▶ TASK STATEMENT: Only the records, repeated exactly, should make up the response.

▶ DATA SHOWN:
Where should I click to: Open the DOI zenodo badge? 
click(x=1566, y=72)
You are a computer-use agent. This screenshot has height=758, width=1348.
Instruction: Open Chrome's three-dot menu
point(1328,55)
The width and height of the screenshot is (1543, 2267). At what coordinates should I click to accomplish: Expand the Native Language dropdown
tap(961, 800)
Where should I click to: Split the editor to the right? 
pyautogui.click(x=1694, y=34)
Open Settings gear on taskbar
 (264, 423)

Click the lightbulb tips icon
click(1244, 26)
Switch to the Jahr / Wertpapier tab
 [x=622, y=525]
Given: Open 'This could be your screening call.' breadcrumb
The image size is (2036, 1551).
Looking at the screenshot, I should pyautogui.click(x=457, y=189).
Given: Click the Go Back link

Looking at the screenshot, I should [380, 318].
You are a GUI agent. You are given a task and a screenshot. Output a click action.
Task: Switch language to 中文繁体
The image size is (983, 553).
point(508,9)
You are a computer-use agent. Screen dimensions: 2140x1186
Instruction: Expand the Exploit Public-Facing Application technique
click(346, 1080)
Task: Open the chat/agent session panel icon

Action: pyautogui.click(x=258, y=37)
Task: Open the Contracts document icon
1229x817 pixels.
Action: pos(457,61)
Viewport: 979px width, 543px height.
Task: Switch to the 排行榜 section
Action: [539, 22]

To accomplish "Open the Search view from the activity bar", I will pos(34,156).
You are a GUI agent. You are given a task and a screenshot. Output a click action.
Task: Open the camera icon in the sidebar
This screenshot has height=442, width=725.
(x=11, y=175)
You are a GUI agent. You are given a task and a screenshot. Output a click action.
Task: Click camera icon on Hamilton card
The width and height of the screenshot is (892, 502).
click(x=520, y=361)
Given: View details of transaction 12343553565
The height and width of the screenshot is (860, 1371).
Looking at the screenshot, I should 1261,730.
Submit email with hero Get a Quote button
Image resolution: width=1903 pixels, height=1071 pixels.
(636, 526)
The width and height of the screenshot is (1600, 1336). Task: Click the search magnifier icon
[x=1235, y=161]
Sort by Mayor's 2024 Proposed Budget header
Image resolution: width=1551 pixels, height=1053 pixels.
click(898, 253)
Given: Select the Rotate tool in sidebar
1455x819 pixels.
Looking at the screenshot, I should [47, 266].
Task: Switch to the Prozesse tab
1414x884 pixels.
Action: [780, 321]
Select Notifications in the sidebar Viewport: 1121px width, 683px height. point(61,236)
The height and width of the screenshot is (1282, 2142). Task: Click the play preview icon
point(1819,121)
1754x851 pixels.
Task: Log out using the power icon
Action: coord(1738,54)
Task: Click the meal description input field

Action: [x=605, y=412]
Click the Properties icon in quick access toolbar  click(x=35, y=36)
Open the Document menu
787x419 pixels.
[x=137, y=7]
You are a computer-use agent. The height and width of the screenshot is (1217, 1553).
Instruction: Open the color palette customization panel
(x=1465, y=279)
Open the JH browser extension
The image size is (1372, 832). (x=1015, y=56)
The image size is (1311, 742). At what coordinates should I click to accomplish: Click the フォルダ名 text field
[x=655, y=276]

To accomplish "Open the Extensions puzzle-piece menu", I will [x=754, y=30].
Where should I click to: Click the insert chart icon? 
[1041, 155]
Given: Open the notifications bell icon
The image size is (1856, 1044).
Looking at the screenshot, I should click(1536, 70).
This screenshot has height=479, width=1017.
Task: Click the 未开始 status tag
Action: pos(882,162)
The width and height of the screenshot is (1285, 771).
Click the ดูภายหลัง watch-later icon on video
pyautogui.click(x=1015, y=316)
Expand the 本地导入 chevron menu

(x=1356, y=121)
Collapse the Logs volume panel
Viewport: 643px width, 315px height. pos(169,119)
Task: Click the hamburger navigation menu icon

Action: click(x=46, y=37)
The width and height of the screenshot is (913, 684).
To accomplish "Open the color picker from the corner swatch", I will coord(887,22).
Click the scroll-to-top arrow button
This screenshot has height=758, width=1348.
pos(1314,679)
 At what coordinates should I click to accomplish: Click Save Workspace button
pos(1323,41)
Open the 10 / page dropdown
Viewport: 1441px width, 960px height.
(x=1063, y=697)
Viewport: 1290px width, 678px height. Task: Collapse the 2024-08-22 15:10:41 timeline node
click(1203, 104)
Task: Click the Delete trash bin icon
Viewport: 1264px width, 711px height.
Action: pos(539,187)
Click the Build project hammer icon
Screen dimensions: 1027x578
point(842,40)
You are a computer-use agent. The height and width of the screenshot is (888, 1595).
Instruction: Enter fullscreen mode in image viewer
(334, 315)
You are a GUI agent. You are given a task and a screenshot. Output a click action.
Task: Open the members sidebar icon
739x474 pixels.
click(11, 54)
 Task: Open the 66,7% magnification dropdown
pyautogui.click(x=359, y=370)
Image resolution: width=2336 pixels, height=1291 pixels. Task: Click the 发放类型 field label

▶ RESULT:
Where should I click to: Open the DOI zenodo badge? 
click(x=1566, y=72)
You are a computer-use agent. This screenshot has height=758, width=1348.
Instruction: Open Chrome's three-dot menu
point(1328,55)
The width and height of the screenshot is (1543, 2267). At what coordinates should I click to accomplish: Expand the Native Language dropdown
tap(961, 800)
Where should I click to: Split the editor to the right? 
pyautogui.click(x=1694, y=34)
Open Settings gear on taskbar
 (264, 423)

Click the lightbulb tips icon
click(1244, 26)
Switch to the Jahr / Wertpapier tab
 [x=622, y=525]
Given: Open 'This could be your screening call.' breadcrumb
The image size is (2036, 1551).
Looking at the screenshot, I should pyautogui.click(x=457, y=189).
Given: Click the Go Back link

Looking at the screenshot, I should [380, 318].
You are a GUI agent. You are given a task and a screenshot. Output a click action.
Task: Switch language to 中文繁体
The image size is (983, 553).
point(508,9)
You are a computer-use agent. Screen dimensions: 2140x1186
Instruction: Expand the Exploit Public-Facing Application technique
click(346, 1080)
Task: Open the chat/agent session panel icon

Action: pyautogui.click(x=258, y=37)
Task: Open the Contracts document icon
1229x817 pixels.
Action: pos(457,61)
Viewport: 979px width, 543px height.
Task: Switch to the 排行榜 section
Action: [539, 22]

To accomplish "Open the Search view from the activity bar", I will pos(34,156).
You are a GUI agent. You are given a task and a screenshot. Output a click action.
Task: Open the camera icon in the sidebar
This screenshot has height=442, width=725.
(x=11, y=175)
You are a GUI agent. You are given a task and a screenshot. Output a click action.
Task: Click camera icon on Hamilton card
The width and height of the screenshot is (892, 502).
click(x=520, y=361)
Given: View details of transaction 12343553565
The height and width of the screenshot is (860, 1371).
Looking at the screenshot, I should 1261,730.
Submit email with hero Get a Quote button
Image resolution: width=1903 pixels, height=1071 pixels.
(636, 526)
The width and height of the screenshot is (1600, 1336). Task: Click the search magnifier icon
[x=1235, y=161]
Sort by Mayor's 2024 Proposed Budget header
Image resolution: width=1551 pixels, height=1053 pixels.
click(898, 253)
Given: Select the Rotate tool in sidebar
1455x819 pixels.
Looking at the screenshot, I should [47, 266].
Task: Switch to the Prozesse tab
1414x884 pixels.
Action: [780, 321]
Select Notifications in the sidebar Viewport: 1121px width, 683px height. point(61,236)
The height and width of the screenshot is (1282, 2142). Task: Click the play preview icon
point(1819,121)
1754x851 pixels.
Task: Log out using the power icon
Action: coord(1738,54)
Task: Click the meal description input field

Action: [x=605, y=412]
Click the Properties icon in quick access toolbar  click(x=35, y=36)
Open the Document menu
787x419 pixels.
[x=137, y=7]
You are a computer-use agent. The height and width of the screenshot is (1217, 1553).
Instruction: Open the color palette customization panel
(x=1465, y=279)
Open the JH browser extension
The image size is (1372, 832). (x=1015, y=56)
The image size is (1311, 742). At what coordinates should I click to accomplish: Click the フォルダ名 text field
[x=655, y=276]

To accomplish "Open the Extensions puzzle-piece menu", I will [x=754, y=30].
Where should I click to: Click the insert chart icon? 
[1041, 155]
Given: Open the notifications bell icon
The image size is (1856, 1044).
Looking at the screenshot, I should click(1536, 70).
This screenshot has height=479, width=1017.
Task: Click the 未开始 status tag
Action: pos(882,162)
The width and height of the screenshot is (1285, 771).
Click the ดูภายหลัง watch-later icon on video
pyautogui.click(x=1015, y=316)
Expand the 本地导入 chevron menu

(x=1356, y=121)
Collapse the Logs volume panel
Viewport: 643px width, 315px height. pos(169,119)
Task: Click the hamburger navigation menu icon

Action: click(x=46, y=37)
The width and height of the screenshot is (913, 684).
To accomplish "Open the color picker from the corner swatch", I will coord(887,22).
Click the scroll-to-top arrow button
This screenshot has height=758, width=1348.
pos(1314,679)
 At what coordinates should I click to accomplish: Click Save Workspace button
pos(1323,41)
Open the 10 / page dropdown
Viewport: 1441px width, 960px height.
(x=1063, y=697)
Viewport: 1290px width, 678px height. Task: Collapse the 2024-08-22 15:10:41 timeline node
click(1203, 104)
Task: Click the Delete trash bin icon
Viewport: 1264px width, 711px height.
Action: pos(539,187)
Click the Build project hammer icon
Screen dimensions: 1027x578
point(842,40)
You are a computer-use agent. The height and width of the screenshot is (888, 1595).
Instruction: Enter fullscreen mode in image viewer
(334, 315)
You are a GUI agent. You are given a task and a screenshot. Output a click action.
Task: Open the members sidebar icon
739x474 pixels.
click(11, 54)
 Task: Open the 66,7% magnification dropdown
pyautogui.click(x=359, y=370)
Image resolution: width=2336 pixels, height=1291 pixels. Task: Click the 发放类型 field label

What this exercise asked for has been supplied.